Además existe “discriminación” de género. Las hembras son sacrificadas jóvenes, no padeciendo la tortura, ya que su hígado tiene mayor número de venas,no resultando apto para la elaboración del foie.
La primera vez que descubrí todo este proceso me quedé horrorizada y me sentí en la obligación de informar a más gente sobre este proceso propio de la Alemania nazi o regímenes totalitarios.
Treinta millones de animales por año son sacrificados para hacer foie…sufrimiento intolerable para unos y placer injustificado para otros.
Pero por qué a estas alturas y en pleno siglo XXI seguimos manteniendo este tipo de prácticas bárbaras? . Lo primero es decir que existen leyes a las que se permite “manga ancha” para poder seguir obteniendo niveles de beneficio.

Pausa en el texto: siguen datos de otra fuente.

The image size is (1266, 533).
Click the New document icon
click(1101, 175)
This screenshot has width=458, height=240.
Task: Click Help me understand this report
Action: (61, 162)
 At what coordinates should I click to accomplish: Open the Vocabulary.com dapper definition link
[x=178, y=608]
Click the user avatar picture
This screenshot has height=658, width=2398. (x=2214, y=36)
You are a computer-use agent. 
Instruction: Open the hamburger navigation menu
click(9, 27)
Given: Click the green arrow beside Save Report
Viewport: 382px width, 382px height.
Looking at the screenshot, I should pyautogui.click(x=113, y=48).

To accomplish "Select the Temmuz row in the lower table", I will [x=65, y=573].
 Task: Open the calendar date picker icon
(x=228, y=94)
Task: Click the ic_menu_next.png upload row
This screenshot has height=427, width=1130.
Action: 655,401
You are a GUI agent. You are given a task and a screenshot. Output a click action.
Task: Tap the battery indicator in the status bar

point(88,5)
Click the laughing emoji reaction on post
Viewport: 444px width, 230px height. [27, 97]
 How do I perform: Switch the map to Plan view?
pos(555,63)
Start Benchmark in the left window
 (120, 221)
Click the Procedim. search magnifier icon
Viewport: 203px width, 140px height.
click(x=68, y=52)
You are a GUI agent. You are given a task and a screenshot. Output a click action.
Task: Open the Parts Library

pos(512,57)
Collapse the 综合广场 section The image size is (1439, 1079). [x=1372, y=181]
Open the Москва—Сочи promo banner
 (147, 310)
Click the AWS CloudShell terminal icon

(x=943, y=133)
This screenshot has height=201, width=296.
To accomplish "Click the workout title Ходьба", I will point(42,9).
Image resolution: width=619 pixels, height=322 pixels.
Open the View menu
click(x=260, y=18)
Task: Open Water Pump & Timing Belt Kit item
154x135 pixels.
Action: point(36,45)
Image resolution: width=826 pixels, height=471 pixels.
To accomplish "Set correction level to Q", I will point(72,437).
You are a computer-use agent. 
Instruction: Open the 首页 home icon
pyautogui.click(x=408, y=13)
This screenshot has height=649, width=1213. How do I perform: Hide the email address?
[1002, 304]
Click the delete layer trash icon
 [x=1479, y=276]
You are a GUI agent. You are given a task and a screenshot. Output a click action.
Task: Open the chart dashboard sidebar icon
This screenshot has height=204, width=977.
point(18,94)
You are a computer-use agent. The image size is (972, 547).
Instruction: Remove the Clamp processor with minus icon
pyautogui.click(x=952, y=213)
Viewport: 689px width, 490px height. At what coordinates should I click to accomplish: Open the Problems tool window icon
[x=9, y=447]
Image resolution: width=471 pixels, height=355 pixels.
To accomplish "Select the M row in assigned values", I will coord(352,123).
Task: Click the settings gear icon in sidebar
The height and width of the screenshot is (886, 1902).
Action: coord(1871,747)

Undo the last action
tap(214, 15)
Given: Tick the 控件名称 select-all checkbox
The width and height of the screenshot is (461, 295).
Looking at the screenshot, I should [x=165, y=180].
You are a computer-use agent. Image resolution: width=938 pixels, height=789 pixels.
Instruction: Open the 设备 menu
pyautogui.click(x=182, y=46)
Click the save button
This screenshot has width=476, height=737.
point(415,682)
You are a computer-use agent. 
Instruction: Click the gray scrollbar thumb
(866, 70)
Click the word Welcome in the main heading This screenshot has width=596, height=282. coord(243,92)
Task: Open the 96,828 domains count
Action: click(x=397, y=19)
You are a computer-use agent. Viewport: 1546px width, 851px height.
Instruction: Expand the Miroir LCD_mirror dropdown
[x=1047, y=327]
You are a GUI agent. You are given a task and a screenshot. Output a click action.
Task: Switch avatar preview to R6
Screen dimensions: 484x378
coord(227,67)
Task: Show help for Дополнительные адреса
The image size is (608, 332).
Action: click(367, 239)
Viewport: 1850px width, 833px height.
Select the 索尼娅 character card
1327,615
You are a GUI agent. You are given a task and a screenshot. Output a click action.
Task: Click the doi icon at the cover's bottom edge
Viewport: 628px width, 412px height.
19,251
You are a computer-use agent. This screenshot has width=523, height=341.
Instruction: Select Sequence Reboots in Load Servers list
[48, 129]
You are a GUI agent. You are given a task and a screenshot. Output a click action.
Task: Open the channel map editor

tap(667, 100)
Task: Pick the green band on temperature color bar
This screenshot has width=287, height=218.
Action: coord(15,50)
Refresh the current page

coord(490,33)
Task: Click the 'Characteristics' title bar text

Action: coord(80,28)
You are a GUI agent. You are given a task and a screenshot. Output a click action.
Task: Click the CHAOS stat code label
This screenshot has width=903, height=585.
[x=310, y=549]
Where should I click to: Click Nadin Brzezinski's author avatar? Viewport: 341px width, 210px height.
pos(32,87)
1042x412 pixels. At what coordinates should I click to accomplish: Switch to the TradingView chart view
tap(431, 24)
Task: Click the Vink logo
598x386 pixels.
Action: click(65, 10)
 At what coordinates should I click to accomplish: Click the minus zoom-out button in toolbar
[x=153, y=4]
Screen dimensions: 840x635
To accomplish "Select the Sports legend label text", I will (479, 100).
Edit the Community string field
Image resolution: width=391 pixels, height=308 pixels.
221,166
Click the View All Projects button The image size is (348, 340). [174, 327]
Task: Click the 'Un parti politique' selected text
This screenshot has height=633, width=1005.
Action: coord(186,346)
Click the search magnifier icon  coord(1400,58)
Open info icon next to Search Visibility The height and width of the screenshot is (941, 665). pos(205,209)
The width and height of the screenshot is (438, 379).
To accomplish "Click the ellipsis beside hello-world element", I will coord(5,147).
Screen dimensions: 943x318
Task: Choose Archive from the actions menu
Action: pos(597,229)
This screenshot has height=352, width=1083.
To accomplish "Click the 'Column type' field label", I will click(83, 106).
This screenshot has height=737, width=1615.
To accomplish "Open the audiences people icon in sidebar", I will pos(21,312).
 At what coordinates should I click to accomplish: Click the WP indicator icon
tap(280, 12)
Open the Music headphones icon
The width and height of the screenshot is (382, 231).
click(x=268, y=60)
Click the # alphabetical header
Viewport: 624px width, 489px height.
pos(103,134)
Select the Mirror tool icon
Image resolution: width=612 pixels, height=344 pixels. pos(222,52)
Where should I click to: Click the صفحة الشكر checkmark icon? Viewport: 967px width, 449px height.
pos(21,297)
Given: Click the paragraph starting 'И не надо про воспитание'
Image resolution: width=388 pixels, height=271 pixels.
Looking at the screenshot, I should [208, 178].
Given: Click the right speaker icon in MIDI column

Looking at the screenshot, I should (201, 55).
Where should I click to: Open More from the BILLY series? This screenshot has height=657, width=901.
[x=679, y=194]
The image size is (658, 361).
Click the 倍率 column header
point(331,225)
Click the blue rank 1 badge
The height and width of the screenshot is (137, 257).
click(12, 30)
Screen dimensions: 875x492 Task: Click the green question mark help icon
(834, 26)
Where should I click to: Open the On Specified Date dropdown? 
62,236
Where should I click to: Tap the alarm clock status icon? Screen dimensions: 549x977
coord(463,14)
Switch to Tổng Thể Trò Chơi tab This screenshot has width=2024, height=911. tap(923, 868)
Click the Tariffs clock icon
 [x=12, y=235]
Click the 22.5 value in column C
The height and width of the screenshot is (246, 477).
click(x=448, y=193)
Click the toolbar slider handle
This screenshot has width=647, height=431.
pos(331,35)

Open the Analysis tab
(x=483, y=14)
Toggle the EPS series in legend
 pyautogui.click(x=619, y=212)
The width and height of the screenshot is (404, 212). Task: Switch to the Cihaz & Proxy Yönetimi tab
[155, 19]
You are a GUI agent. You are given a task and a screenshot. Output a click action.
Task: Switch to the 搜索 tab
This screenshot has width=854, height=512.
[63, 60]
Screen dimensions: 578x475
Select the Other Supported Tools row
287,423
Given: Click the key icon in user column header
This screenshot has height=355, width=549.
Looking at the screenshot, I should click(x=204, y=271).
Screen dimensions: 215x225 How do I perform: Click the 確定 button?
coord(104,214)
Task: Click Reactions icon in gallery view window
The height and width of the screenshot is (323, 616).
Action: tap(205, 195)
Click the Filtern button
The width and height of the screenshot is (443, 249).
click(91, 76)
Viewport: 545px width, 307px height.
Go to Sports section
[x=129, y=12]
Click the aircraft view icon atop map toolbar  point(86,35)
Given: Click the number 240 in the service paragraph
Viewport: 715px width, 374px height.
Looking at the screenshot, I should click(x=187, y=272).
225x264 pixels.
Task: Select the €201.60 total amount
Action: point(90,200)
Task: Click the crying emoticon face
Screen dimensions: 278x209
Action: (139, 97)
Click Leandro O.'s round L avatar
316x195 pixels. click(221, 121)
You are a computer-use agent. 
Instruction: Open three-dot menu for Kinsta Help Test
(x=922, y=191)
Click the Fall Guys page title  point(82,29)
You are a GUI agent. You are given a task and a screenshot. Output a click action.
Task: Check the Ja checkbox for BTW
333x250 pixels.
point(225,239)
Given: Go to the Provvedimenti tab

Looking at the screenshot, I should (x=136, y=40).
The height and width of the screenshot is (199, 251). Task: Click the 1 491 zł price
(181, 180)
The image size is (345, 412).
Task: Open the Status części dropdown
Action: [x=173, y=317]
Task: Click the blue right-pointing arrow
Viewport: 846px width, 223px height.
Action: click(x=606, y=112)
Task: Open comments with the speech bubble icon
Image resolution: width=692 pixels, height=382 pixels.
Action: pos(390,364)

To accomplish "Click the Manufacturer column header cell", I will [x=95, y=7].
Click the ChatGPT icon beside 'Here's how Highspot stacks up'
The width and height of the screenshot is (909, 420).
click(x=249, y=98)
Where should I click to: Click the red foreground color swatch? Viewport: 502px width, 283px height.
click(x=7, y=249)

Lo segundo que deberíamos de tener en cuenta es el término “especismo”, utilizado al mismo nivel  de “racismo”, “machismo” u otros. La supremacía de una especie sobre las demás ( por muy inferiores que nos resulten las demás desde nuestra perspectiva antropocéntrica) tiene como consecuencias directas  el uso y abuso injustificado de animales en la industria alimentaria (prácticas de estabulación inhumanas), textil (uso de pieles), médico ( no me refiero precisamente a experimentos que ayuden en la investigación contra el cáncer) y laboratorios químicos (pinturas, cosméticos,etc.). Este tema lo ampliaré y concretaré cuando acabe el libro “Liberación Animal” de Peter Singer.
Sin embargo, y cada vez que utilizamos la vida de otro ser vivo a nuestro servicio, debemos pensar en si resulta de verdad imprescindible y , en el caso de serlo, permanecer informados sobre los procesos de producción de los derivados animales de los que hacemos uso. ¿Estamos provocando un sufrimiento injustificado? ¿Podríamos reclamar métodos más respetuosos y que provocasen menos dolor?
Mientras todo esto  ocurre cada día en  Francia y Hungría… nuestros cocineros más  internacionales siguen  promocionando el uso  del foie en la  restauración y en las  cocinas de nuestros  hogares.Es  esto es digno  de  alabar???
Pensáoslo bien… os  provocará algún remordimiento utilizar este producto? La alternativa en el post anterior, a comer hummus y otros deliciosos untables, enseñad el respeto desde vuestras mesas! No al sufrimiento animal innecesario!!!